**Work request**
Copy out all lines in the data below containing the string "Privacy".

**Recorded data**

>>>>

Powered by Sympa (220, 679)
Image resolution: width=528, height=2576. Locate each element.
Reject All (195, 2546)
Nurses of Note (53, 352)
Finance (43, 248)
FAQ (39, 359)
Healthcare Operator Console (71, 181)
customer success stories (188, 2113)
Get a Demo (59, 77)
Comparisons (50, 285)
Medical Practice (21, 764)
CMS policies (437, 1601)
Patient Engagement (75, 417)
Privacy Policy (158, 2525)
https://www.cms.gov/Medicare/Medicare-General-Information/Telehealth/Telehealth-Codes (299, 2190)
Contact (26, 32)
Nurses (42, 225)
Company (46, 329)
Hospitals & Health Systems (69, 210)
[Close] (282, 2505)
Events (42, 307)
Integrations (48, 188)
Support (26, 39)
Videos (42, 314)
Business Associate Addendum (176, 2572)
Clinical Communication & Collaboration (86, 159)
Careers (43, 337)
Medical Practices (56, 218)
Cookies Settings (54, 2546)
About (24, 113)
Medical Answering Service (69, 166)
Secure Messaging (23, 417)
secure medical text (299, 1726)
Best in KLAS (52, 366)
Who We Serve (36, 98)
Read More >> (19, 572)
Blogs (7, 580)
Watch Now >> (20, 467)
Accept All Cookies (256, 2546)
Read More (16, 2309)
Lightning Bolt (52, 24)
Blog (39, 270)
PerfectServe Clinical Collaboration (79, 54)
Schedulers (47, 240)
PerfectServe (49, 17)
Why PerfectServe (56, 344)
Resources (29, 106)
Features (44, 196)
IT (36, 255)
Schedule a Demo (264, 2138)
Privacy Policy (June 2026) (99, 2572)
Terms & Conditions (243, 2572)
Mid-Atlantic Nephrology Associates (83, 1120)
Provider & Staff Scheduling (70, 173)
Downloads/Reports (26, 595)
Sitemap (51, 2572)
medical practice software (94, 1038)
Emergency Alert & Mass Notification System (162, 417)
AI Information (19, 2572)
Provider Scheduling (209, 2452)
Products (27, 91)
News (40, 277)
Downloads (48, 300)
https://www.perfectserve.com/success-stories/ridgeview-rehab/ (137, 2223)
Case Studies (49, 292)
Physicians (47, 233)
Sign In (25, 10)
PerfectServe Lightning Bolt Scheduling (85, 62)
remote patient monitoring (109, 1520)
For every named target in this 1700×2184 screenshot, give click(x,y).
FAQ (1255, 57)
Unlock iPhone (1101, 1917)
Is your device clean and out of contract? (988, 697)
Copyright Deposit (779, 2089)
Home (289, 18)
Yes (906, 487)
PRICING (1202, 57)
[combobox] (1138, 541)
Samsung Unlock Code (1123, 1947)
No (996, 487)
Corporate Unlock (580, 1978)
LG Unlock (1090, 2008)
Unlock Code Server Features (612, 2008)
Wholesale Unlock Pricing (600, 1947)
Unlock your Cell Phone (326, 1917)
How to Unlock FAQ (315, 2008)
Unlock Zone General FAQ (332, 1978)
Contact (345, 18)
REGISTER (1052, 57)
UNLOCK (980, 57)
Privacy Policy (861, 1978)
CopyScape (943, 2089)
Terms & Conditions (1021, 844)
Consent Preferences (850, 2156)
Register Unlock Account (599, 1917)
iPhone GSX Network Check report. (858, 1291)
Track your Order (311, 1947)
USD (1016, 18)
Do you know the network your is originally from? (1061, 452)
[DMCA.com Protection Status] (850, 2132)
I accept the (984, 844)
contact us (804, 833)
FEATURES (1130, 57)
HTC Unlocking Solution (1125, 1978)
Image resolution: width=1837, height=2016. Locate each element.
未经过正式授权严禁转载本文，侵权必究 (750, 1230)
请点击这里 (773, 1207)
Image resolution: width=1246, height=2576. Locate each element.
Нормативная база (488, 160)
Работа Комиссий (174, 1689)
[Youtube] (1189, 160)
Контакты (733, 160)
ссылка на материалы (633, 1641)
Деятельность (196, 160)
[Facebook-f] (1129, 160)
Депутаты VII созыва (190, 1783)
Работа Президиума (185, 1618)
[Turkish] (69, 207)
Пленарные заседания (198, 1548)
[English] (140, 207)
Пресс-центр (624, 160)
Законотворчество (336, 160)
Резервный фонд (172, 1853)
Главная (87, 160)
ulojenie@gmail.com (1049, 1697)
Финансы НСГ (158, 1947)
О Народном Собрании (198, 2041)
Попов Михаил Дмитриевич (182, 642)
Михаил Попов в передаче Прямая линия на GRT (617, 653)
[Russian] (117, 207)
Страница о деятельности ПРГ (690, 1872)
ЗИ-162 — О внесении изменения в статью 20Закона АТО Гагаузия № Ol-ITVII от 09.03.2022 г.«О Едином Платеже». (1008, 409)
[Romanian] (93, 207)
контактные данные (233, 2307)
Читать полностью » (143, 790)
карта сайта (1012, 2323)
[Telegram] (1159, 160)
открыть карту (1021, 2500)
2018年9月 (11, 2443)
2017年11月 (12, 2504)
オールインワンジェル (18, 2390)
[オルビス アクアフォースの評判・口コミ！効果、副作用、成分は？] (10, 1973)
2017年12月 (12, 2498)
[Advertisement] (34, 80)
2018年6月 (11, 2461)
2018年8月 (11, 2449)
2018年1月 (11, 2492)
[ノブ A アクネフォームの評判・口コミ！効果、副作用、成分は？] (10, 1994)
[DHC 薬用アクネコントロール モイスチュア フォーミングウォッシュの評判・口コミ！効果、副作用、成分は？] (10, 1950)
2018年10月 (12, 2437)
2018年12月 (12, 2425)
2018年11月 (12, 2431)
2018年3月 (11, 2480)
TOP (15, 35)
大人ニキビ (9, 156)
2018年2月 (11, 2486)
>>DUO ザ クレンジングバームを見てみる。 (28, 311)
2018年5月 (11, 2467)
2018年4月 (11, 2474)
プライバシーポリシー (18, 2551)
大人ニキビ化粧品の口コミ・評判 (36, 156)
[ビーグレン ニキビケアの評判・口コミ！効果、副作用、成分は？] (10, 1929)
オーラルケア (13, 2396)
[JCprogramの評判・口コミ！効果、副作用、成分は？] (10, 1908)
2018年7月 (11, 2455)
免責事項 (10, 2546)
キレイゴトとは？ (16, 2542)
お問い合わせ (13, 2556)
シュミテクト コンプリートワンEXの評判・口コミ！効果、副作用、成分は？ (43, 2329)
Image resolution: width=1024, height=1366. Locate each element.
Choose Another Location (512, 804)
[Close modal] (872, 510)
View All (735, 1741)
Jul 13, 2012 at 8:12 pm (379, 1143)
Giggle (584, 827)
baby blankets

<<<<

**Response area**
Privacy Policy (158, 2525)
Privacy Policy (June 2026) (99, 2572)
Privacy Policy (861, 1978)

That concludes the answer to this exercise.